C'est dans cette optique que s'est inscrit le travail du CES. Afin d’éviter les doublons et de ne pas ajouter à la confusion, le tableau ‘PIBien-être’ qui en résulte devra être complémentaire au tableau de bord sur la compétitivité de l’économie luxembourgeoise.
Par conséquent, le CES plaide pour une révision du système d’indicateurs du Luxembourg qui devra se spécialiser autour de ces deux tableaux de bord, étant entendu qu’ils tiennent compte des critères du développement durable.
Les indicateurs
Pour établir son tableau de bord, le CES a utilisé la catégorisation et les listes d’indicateurs du rapport de l’OCDE ‘Comment va la vie ?’, notamment en raison de leur pertinence, de leur disponibilité, de leur lisibilité, de leur comparabilité internationale et de leur méthodologie reconnues au niveau international. Pour mieux rendre compte d'éventuelles particularités luxembourgeoises, le CES a retenu toute une série d'indicateurs additionnels proposés par le groupe technique. Néanmoins, il s'est avéré nécessaire d’introduire des indicateurs contextuels autour d’éléments davantage macroéconomiques dont l’impact, fût-il indirect, sur le bien-être des ménages, ne peut pas être ignoré.

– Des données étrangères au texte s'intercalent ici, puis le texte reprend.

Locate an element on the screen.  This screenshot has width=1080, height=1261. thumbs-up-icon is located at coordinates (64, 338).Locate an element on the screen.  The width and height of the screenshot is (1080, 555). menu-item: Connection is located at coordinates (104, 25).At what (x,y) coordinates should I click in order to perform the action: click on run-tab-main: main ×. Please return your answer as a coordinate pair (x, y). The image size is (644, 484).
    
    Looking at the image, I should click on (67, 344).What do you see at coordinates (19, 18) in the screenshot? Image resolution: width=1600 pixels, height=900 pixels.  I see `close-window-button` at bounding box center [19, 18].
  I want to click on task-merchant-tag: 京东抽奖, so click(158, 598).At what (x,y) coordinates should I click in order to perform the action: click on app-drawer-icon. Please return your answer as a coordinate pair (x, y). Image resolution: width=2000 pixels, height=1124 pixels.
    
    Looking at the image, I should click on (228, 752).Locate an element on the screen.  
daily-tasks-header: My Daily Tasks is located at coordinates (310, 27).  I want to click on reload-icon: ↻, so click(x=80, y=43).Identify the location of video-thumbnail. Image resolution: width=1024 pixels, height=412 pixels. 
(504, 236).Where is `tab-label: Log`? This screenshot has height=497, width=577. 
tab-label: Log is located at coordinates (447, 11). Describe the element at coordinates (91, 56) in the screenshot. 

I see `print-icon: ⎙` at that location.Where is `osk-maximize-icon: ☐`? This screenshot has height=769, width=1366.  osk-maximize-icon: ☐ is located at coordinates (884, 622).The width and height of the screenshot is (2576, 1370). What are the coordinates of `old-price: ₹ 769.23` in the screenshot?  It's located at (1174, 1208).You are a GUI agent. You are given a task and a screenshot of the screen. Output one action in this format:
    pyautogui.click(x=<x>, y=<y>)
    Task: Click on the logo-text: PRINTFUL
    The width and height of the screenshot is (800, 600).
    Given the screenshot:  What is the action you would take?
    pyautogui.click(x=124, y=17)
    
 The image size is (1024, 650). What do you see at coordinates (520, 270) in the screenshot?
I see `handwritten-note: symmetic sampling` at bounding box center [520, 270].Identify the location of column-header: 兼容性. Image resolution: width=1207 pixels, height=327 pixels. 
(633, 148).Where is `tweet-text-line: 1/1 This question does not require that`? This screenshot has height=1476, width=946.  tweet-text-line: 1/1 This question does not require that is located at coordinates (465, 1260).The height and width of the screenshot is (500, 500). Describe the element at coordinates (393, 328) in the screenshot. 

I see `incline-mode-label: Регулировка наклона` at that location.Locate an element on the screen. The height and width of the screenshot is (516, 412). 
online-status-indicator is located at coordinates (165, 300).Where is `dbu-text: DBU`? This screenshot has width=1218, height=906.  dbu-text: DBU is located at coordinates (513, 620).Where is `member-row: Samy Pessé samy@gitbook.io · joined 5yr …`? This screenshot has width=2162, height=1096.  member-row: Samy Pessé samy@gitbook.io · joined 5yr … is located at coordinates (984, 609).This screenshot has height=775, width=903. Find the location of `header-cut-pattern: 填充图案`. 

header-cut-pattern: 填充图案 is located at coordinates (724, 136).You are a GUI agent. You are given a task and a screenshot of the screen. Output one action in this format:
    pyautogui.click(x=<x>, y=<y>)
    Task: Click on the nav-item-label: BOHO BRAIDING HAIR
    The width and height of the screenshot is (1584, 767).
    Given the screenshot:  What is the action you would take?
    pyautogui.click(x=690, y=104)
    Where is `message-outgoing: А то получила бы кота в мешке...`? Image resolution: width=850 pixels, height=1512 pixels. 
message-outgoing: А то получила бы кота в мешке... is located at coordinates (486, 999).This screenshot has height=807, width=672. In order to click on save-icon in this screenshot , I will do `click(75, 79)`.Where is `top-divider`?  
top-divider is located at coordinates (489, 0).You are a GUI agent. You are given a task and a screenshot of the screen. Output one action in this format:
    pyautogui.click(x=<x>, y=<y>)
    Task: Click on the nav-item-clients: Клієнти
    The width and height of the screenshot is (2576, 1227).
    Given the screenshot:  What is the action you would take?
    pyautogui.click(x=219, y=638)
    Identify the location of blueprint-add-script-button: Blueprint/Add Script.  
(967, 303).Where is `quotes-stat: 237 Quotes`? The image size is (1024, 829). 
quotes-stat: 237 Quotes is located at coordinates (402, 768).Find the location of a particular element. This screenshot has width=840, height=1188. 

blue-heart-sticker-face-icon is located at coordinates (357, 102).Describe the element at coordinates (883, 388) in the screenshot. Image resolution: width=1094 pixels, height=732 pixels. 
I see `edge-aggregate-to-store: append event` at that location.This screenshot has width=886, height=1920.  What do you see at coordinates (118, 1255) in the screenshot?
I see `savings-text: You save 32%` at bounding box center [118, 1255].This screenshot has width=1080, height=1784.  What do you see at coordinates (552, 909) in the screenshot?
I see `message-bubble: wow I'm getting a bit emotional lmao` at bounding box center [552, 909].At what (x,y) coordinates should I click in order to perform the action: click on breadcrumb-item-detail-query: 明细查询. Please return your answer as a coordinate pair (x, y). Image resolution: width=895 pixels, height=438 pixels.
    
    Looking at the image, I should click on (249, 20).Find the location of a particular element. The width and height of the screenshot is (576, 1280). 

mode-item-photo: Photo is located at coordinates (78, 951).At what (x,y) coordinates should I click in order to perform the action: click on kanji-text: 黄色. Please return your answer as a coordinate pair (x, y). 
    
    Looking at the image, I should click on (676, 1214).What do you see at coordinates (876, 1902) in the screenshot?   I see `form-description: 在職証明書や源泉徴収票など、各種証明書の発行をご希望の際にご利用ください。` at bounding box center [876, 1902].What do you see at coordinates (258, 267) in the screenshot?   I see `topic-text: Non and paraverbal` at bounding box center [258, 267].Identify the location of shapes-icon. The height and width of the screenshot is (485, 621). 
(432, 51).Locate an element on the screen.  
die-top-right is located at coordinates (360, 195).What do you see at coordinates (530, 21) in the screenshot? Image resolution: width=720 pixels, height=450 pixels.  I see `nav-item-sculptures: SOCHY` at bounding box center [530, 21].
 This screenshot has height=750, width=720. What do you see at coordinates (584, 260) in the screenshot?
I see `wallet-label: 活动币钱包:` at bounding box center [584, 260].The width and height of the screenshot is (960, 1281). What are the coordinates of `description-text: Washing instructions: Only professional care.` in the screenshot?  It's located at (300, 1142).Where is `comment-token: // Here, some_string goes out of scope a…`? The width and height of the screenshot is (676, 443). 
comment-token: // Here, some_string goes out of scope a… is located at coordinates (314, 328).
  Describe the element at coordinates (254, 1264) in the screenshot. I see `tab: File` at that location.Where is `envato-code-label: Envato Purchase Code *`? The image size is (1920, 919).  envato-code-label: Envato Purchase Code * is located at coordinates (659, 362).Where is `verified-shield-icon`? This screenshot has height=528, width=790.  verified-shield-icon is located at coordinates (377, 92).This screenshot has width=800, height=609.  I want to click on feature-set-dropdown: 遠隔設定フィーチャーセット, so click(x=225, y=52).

D'autre part, le CES a préféré compléter, le cas échéant, certains indicateurs par des sous-indicateurs directement liés aux indicateurs primaires, au lieu d'en faire des indicateurs séparés, dans le but de faciliter la lecture du tableau.
La disponibilité des données constituait évidemment un critère essentiel. Les indicateurs non disponibles à ce jour, mais jugés utiles pour mesurer le bien-être des ménages, ont été repris dans une liste à part, suivie de commentaires et de propositions du CES les concernant. Le CES considère qu'ils devront être retenus parmi les indicateurs à développer en priorité par le Statec, pour qu’ils soient disponibles dans les meilleurs délais.
Au total, le CES a retenu 54 indicateurs répartis sur 11 domaines différents: revenu et patrimoine, emploi, logement, santé, équilibre entre vie professionnelle et vie privée, éducation et compétences, liens sociaux, gouvernance et citoyenneté, environnement, sécurité physique et bien-être subjectif.
Le CES propose que le gouvernement le charge de revoir la liste des indicateurs retenus tous les deux ans sur la base de la qualité des statistiques disponibles, des questions méthodologiques en suspens, ainsi que de la pertinence et de la fiabilité des indicateurs. Il se propose d'évaluer le système d’indicateurs à chaque nouvelle publication de données et de le présenter de manière détaillée, ainsi que de communiquer son appréciation sur l’évolution des indicateurs. Le cas échéant, il fera des propositions pour améliorer le tableau de bord. Finalement, il recommande également que les organismes de recherche soient chargés de procéder à une analyse fouillée des liens entre les indicateurs retenus, les déterminants du bien-être subjectif et finalement, la relation entre croissance économique et bien-être.
Les autorités publiques disposeront ainsi d’une batterie d’indicateurs permettant de mieux cibler l’action publique et d’en évaluer les effets.